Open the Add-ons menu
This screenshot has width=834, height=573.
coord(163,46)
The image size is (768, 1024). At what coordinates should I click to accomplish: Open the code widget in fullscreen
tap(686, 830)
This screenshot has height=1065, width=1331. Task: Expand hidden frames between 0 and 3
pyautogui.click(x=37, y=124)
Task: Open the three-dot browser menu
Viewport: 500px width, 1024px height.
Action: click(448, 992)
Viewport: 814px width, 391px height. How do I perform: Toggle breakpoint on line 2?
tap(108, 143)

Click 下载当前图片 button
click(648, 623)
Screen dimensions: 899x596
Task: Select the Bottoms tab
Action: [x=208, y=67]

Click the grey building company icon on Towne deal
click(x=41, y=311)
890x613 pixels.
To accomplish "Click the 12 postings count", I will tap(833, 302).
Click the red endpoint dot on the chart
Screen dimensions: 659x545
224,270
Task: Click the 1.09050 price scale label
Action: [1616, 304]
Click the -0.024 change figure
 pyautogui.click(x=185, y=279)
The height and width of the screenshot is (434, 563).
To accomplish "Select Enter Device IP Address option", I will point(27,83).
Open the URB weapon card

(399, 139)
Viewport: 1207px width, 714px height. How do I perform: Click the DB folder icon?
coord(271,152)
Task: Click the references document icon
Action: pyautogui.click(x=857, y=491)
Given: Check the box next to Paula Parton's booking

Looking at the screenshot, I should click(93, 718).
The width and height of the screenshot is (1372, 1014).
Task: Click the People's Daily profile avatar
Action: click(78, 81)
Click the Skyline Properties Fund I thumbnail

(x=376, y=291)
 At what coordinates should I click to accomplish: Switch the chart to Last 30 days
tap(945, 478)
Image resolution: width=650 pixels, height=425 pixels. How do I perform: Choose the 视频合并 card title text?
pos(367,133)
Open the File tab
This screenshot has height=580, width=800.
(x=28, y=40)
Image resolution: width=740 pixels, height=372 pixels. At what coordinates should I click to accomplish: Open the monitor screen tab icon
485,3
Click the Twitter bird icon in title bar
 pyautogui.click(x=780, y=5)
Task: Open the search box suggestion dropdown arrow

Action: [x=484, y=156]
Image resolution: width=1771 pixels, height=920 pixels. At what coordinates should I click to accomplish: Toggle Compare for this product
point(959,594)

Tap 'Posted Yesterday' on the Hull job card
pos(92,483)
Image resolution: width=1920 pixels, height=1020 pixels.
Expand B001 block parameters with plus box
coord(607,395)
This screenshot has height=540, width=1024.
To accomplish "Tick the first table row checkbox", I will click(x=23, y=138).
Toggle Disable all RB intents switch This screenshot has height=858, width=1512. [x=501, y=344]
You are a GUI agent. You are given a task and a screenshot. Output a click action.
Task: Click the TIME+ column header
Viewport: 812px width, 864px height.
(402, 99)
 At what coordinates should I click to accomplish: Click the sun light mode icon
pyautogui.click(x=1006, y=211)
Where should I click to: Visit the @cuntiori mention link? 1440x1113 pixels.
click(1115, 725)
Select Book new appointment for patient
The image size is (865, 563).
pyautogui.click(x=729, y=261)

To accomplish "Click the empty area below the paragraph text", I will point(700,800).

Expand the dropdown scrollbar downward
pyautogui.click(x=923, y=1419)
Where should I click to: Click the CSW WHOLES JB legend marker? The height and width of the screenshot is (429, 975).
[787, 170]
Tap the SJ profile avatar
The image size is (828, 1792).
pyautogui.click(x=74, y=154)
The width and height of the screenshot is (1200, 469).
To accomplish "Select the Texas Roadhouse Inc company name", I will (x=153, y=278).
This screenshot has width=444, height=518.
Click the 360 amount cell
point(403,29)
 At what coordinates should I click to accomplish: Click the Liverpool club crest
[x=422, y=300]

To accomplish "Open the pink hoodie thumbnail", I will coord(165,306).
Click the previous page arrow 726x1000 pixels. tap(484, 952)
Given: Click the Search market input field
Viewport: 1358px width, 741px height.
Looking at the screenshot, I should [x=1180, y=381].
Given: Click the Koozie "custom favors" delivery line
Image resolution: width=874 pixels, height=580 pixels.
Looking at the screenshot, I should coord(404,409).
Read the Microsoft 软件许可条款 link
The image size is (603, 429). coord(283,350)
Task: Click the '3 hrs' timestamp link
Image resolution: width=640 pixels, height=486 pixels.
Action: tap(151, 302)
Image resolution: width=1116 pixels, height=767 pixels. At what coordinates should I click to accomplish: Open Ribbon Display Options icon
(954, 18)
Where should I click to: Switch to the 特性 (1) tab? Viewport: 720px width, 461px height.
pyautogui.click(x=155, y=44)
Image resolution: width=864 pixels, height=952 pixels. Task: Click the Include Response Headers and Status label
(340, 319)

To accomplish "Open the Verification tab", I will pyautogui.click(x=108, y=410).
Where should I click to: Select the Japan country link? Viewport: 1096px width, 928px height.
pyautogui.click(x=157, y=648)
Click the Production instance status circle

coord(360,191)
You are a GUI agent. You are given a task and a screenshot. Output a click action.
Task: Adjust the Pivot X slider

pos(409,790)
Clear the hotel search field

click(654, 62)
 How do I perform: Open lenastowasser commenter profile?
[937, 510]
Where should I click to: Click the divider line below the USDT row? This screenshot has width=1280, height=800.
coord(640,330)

++++++++++

### Task brief
Extract every line from the one containing "How do I perform: Open" through the last line of the data, inclusive, exactly as written.

### Output of the task
 How do I perform: Open lenastowasser commenter profile?
[937, 510]
Where should I click to: Click the divider line below the USDT row? This screenshot has width=1280, height=800.
coord(640,330)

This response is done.